▶ **Set exercise**
Render the material below as a Markdown table with two columns, Row and Line. Put each line's number in Row and its text in Line, and leave out blank lines.

------------------------------------------------------------

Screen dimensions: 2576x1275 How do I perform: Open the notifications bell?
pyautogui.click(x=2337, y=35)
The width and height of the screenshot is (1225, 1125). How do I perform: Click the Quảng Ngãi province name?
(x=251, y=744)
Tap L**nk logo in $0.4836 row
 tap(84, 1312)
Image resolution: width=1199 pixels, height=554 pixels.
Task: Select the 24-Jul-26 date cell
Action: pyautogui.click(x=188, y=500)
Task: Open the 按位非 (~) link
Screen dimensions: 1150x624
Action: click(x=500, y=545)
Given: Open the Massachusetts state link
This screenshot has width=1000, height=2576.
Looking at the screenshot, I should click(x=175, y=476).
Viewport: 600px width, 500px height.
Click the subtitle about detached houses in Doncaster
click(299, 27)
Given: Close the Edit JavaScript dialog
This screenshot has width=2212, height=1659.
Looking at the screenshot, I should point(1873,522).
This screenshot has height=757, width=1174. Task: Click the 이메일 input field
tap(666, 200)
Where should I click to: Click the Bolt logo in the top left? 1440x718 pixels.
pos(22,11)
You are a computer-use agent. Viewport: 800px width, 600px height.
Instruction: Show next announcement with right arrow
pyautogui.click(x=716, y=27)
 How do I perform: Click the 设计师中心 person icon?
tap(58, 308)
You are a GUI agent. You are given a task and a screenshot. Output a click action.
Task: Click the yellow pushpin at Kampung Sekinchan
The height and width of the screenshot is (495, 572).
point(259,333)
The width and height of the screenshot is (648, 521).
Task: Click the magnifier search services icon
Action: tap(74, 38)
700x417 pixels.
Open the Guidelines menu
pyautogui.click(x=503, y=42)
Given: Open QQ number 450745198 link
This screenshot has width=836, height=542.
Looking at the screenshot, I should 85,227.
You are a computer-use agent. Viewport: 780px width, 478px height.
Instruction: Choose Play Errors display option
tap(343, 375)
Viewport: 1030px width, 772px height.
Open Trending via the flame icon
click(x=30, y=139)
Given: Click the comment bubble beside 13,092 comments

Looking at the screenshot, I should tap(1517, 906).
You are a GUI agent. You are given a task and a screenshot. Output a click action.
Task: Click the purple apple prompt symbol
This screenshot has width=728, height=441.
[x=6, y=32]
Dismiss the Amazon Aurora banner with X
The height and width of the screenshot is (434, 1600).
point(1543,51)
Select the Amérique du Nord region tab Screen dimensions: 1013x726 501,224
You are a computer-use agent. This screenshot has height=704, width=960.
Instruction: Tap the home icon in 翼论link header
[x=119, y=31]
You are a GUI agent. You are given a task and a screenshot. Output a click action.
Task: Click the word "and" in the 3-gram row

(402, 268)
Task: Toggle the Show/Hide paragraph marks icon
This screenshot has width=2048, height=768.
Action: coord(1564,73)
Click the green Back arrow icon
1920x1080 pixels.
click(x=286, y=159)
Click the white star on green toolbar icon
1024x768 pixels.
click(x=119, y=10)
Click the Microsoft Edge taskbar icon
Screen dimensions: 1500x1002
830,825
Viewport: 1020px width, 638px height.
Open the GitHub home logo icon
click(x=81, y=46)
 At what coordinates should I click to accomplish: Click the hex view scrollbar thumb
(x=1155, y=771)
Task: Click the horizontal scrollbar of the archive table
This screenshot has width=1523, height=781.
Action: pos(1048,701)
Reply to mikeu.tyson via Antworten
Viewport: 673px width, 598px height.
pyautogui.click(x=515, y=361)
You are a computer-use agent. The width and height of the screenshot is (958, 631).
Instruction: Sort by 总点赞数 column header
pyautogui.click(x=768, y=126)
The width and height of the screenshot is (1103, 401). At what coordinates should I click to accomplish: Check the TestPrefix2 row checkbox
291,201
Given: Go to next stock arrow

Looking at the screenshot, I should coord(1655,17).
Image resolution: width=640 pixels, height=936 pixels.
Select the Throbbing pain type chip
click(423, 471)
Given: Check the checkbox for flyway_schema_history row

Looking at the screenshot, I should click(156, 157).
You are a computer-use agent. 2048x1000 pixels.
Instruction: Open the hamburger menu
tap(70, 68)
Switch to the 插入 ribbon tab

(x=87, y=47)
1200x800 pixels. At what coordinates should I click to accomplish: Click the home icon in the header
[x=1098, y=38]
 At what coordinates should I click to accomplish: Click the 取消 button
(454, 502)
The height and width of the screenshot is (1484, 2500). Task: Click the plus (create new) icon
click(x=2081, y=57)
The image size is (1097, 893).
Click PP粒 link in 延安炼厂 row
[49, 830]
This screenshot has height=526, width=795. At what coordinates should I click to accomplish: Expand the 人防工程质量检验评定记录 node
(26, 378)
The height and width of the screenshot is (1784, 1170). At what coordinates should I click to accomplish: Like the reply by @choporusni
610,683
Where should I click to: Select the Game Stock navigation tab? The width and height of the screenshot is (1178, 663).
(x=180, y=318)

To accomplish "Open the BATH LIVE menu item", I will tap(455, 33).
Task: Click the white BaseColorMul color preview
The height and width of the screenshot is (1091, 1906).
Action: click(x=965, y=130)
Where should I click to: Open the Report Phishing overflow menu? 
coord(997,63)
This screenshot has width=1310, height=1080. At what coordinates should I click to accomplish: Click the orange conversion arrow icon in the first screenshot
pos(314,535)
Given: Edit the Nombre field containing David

------------------------------------------------------------

▶ **Answer to the task**
| Row | Line |
|---|---|
| 1 | Screen dimensions: 2576x1275 How do I perform: Open the notifications bell? |
| 2 | pyautogui.click(x=2337, y=35) |
| 3 | The width and height of the screenshot is (1225, 1125). How do I perform: Click the Quảng Ngãi province name? |
| 4 | (x=251, y=744) |
| 5 | Tap L**nk logo in $0.4836 row |
| 6 |  tap(84, 1312) |
| 7 | Image resolution: width=1199 pixels, height=554 pixels. |
| 8 | Task: Select the 24-Jul-26 date cell |
| 9 | Action: pyautogui.click(x=188, y=500) |
| 10 | Task: Open the 按位非 (~) link |
| 11 | Screen dimensions: 1150x624 |
| 12 | Action: click(x=500, y=545) |
| 13 | Given: Open the Massachusetts state link |
| 14 | This screenshot has width=1000, height=2576. |
| 15 | Looking at the screenshot, I should click(x=175, y=476). |
| 16 | Viewport: 600px width, 500px height. |
| 17 | Click the subtitle about detached houses in Doncaster |
| 18 | click(299, 27) |
| 19 | Given: Close the Edit JavaScript dialog |
| 20 | This screenshot has width=2212, height=1659. |
| 21 | Looking at the screenshot, I should point(1873,522). |
| 22 | This screenshot has height=757, width=1174. Task: Click the 이메일 input field |
| 23 | tap(666, 200) |
| 24 | Where should I click to: Click the Bolt logo in the top left? 1440x718 pixels. |
| 25 | pos(22,11) |
| 26 | You are a computer-use agent. Viewport: 800px width, 600px height. |
| 27 | Instruction: Show next announcement with right arrow |
| 28 | pyautogui.click(x=716, y=27) |
| 29 |  How do I perform: Click the 设计师中心 person icon? |
| 30 | tap(58, 308) |
| 31 | You are a GUI agent. You are given a task and a screenshot. Output a click action. |
| 32 | Task: Click the yellow pushpin at Kampung Sekinchan |
| 33 | The height and width of the screenshot is (495, 572). |
| 34 | point(259,333) |
| 35 | The width and height of the screenshot is (648, 521). |
| 36 | Task: Click the magnifier search services icon |
| 37 | Action: tap(74, 38) |
| 38 | 700x417 pixels. |
| 39 | Open the Guidelines menu |
| 40 | pyautogui.click(x=503, y=42) |
| 41 | Given: Open QQ number 450745198 link |
| 42 | This screenshot has width=836, height=542. |
| 43 | Looking at the screenshot, I should 85,227. |
| 44 | You are a computer-use agent. Viewport: 780px width, 478px height. |
| 45 | Instruction: Choose Play Errors display option |
| 46 | tap(343, 375) |
| 47 | Viewport: 1030px width, 772px height. |
| 48 | Open Trending via the flame icon |
| 49 | click(x=30, y=139) |
| 50 | Given: Click the comment bubble beside 13,092 comments |
| 51 | Looking at the screenshot, I should tap(1517, 906). |
| 52 | You are a GUI agent. You are given a task and a screenshot. Output a click action. |
| 53 | Task: Click the purple apple prompt symbol |
| 54 | This screenshot has width=728, height=441. |
| 55 | [x=6, y=32] |
| 56 | Dismiss the Amazon Aurora banner with X |
| 57 | The height and width of the screenshot is (434, 1600). |
| 58 | point(1543,51) |
| 59 | Select the Amérique du Nord region tab Screen dimensions: 1013x726 501,224 |
| 60 | You are a computer-use agent. This screenshot has height=704, width=960. |
| 61 | Instruction: Tap the home icon in 翼论link header |
| 62 | [x=119, y=31] |
| 63 | You are a GUI agent. You are given a task and a screenshot. Output a click action. |
| 64 | Task: Click the word "and" in the 3-gram row |
| 65 | (402, 268) |
| 66 | Task: Toggle the Show/Hide paragraph marks icon |
| 67 | This screenshot has width=2048, height=768. |
| 68 | Action: coord(1564,73) |
| 69 | Click the green Back arrow icon |
| 70 | 1920x1080 pixels. |
| 71 | click(x=286, y=159) |
| 72 | Click the white star on green toolbar icon |
| 73 | 1024x768 pixels. |
| 74 | click(x=119, y=10) |
| 75 | Click the Microsoft Edge taskbar icon |
| 76 | Screen dimensions: 1500x1002 |
| 77 | 830,825 |
| 78 | Viewport: 1020px width, 638px height. |
| 79 | Open the GitHub home logo icon |
| 80 | click(x=81, y=46) |
| 81 |  At what coordinates should I click to accomplish: Click the hex view scrollbar thumb |
| 82 | (x=1155, y=771) |
| 83 | Task: Click the horizontal scrollbar of the archive table |
| 84 | This screenshot has width=1523, height=781. |
| 85 | Action: pos(1048,701) |
| 86 | Reply to mikeu.tyson via Antworten |
| 87 | Viewport: 673px width, 598px height. |
| 88 | pyautogui.click(x=515, y=361) |
| 89 | You are a computer-use agent. The width and height of the screenshot is (958, 631). |
| 90 | Instruction: Sort by 总点赞数 column header |
| 91 | pyautogui.click(x=768, y=126) |
| 92 | The width and height of the screenshot is (1103, 401). At what coordinates should I click to accomplish: Check the TestPrefix2 row checkbox |
| 93 | 291,201 |
| 94 | Given: Go to next stock arrow |
| 95 | Looking at the screenshot, I should coord(1655,17). |
| 96 | Image resolution: width=640 pixels, height=936 pixels. |
| 97 | Select the Throbbing pain type chip |
| 98 | click(423, 471) |
| 99 | Given: Check the checkbox for flyway_schema_history row |
| 100 | Looking at the screenshot, I should click(156, 157). |
| 101 | You are a computer-use agent. 2048x1000 pixels. |
| 102 | Instruction: Open the hamburger menu |
| 103 | tap(70, 68) |
| 104 | Switch to the 插入 ribbon tab |
| 105 | (x=87, y=47) |
| 106 | 1200x800 pixels. At what coordinates should I click to accomplish: Click the home icon in the header |
| 107 | [x=1098, y=38] |
| 108 |  At what coordinates should I click to accomplish: Click the 取消 button |
| 109 | (454, 502) |
| 110 | The height and width of the screenshot is (1484, 2500). Task: Click the plus (create new) icon |
| 111 | click(x=2081, y=57) |
| 112 | The image size is (1097, 893). |
| 113 | Click PP粒 link in 延安炼厂 row |
| 114 | [49, 830] |
| 115 | This screenshot has height=526, width=795. At what coordinates should I click to accomplish: Expand the 人防工程质量检验评定记录 node |
| 116 | (26, 378) |
| 117 | The height and width of the screenshot is (1784, 1170). At what coordinates should I click to accomplish: Like the reply by @choporusni |
| 118 | 610,683 |
| 119 | Where should I click to: Select the Game Stock navigation tab? The width and height of the screenshot is (1178, 663). |
| 120 | (x=180, y=318) |
| 121 | To accomplish "Open the BATH LIVE menu item", I will tap(455, 33). |
| 122 | Task: Click the white BaseColorMul color preview |
| 123 | The height and width of the screenshot is (1091, 1906). |
| 124 | Action: click(x=965, y=130) |
| 125 | Where should I click to: Open the Report Phishing overflow menu?  |
| 126 | coord(997,63) |
| 127 | This screenshot has width=1310, height=1080. At what coordinates should I click to accomplish: Click the orange conversion arrow icon in the first screenshot |
| 128 | pos(314,535) |
| 129 | Given: Edit the Nombre field containing David |